→ **Task statement**
Reproduce exactly the line that contains "Where should I click to: Click the issue" and all lines that follow it in the records below, ending with the last one.

→ **Records to process**
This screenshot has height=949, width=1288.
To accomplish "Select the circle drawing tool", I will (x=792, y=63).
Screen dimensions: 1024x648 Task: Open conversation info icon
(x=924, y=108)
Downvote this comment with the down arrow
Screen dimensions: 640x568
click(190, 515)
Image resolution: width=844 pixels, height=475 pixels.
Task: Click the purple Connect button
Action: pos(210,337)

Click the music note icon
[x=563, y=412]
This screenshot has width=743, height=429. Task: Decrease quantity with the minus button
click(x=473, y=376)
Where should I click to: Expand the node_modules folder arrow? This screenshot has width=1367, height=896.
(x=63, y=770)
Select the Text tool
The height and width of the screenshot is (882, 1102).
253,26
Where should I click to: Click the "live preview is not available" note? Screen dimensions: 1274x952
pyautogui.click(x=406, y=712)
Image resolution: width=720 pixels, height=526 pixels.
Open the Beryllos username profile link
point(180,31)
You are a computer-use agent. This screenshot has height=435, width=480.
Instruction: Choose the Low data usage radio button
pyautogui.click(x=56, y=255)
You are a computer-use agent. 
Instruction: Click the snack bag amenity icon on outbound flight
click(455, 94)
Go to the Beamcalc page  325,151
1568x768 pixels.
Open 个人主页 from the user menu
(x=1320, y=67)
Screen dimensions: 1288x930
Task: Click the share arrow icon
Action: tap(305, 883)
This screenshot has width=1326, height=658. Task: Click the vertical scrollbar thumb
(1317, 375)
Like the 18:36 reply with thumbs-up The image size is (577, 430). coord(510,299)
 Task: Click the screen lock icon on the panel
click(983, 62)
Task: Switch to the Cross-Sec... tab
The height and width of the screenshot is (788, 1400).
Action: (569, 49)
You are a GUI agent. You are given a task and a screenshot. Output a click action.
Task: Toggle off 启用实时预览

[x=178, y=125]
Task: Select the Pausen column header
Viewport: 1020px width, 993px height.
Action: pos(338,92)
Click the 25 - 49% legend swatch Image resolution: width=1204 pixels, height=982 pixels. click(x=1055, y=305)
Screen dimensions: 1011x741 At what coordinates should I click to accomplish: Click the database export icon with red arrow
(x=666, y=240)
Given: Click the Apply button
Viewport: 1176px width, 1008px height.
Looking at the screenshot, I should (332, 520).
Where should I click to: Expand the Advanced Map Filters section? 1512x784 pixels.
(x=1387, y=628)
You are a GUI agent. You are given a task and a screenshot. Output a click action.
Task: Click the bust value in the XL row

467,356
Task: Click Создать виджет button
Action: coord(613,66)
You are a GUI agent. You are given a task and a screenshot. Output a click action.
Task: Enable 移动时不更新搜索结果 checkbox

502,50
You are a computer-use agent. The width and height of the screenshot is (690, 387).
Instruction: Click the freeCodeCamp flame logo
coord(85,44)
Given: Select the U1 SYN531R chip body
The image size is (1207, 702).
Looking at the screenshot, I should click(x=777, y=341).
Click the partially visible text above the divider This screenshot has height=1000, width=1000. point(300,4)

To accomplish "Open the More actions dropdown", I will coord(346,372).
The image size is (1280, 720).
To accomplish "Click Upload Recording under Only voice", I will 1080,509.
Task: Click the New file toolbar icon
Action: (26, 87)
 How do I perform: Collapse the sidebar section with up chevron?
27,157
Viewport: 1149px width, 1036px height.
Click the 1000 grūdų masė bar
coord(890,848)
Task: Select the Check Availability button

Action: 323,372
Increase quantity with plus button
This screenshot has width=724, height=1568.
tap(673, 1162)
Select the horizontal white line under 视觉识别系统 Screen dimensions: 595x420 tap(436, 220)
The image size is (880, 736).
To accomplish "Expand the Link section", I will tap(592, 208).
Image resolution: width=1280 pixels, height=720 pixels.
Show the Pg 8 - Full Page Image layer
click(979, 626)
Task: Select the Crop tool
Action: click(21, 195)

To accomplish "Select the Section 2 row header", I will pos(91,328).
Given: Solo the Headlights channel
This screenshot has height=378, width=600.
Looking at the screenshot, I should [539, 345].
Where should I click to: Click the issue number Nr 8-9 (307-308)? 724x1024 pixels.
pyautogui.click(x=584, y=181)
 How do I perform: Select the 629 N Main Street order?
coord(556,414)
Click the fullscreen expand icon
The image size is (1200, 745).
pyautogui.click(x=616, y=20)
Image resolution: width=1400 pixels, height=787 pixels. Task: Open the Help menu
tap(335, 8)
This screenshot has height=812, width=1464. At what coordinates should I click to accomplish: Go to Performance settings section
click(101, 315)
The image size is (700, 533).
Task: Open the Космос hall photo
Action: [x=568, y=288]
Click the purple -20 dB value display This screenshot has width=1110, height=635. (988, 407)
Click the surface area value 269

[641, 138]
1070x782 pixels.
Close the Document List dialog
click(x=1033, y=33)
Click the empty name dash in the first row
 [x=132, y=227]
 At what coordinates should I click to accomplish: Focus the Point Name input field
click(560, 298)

→ **Written response**
Where should I click to: Click the issue number Nr 8-9 (307-308)? 724x1024 pixels.
pyautogui.click(x=584, y=181)
 How do I perform: Select the 629 N Main Street order?
coord(556,414)
Click the fullscreen expand icon
The image size is (1200, 745).
pyautogui.click(x=616, y=20)
Image resolution: width=1400 pixels, height=787 pixels. Task: Open the Help menu
tap(335, 8)
This screenshot has height=812, width=1464. At what coordinates should I click to accomplish: Go to Performance settings section
click(101, 315)
The image size is (700, 533).
Task: Open the Космос hall photo
Action: [x=568, y=288]
Click the purple -20 dB value display This screenshot has width=1110, height=635. (988, 407)
Click the surface area value 269

[641, 138]
1070x782 pixels.
Close the Document List dialog
click(x=1033, y=33)
Click the empty name dash in the first row
 [x=132, y=227]
 At what coordinates should I click to accomplish: Focus the Point Name input field
click(560, 298)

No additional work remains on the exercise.